What you are asked to do
Output exactly the lines between the line that contains "Switch to the" and the last line of the material, counting both.

Exercise data
==*==

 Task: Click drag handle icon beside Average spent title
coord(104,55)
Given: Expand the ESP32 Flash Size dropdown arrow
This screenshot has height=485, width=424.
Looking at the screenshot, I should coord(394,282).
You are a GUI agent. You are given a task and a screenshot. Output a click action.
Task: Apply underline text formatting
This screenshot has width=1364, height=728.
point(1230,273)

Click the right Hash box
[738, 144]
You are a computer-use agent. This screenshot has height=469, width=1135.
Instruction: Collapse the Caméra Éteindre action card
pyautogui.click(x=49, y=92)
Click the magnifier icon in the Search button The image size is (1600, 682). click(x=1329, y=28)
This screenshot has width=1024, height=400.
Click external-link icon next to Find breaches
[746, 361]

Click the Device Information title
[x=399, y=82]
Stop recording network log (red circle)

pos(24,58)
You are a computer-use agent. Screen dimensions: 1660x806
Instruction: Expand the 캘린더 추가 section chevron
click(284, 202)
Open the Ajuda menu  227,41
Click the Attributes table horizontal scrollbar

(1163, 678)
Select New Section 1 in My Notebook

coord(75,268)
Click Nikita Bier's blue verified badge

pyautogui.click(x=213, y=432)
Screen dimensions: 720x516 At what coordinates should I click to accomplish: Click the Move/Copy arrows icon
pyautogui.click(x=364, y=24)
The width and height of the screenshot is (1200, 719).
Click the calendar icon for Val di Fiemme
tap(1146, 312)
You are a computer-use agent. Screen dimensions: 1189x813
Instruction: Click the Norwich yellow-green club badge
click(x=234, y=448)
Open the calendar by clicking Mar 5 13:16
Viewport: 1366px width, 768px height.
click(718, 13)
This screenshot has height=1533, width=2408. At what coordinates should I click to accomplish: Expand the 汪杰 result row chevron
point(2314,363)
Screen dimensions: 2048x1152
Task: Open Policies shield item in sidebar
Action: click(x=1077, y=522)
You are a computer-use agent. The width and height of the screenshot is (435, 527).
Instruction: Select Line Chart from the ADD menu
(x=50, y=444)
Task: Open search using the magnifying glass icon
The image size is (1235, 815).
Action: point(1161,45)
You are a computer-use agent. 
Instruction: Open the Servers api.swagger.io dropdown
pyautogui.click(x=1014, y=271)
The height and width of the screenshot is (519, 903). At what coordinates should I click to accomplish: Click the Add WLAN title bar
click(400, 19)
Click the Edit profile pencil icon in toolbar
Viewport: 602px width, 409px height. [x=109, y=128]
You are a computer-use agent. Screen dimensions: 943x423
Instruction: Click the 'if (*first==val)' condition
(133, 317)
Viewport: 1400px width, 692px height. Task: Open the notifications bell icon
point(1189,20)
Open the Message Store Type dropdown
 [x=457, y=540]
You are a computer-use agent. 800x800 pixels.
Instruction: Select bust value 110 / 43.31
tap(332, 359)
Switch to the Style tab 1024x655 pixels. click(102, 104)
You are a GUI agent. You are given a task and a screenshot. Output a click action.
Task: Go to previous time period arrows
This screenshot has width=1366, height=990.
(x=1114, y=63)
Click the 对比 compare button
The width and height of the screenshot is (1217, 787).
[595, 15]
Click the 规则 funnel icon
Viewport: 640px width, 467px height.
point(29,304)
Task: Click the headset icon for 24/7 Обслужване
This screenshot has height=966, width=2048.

==*==

Final answer
Switch to the Style tab 1024x655 pixels. click(102, 104)
You are a GUI agent. You are given a task and a screenshot. Output a click action.
Task: Go to previous time period arrows
This screenshot has width=1366, height=990.
(x=1114, y=63)
Click the 对比 compare button
The width and height of the screenshot is (1217, 787).
[595, 15]
Click the 规则 funnel icon
Viewport: 640px width, 467px height.
point(29,304)
Task: Click the headset icon for 24/7 Обслужване
This screenshot has height=966, width=2048.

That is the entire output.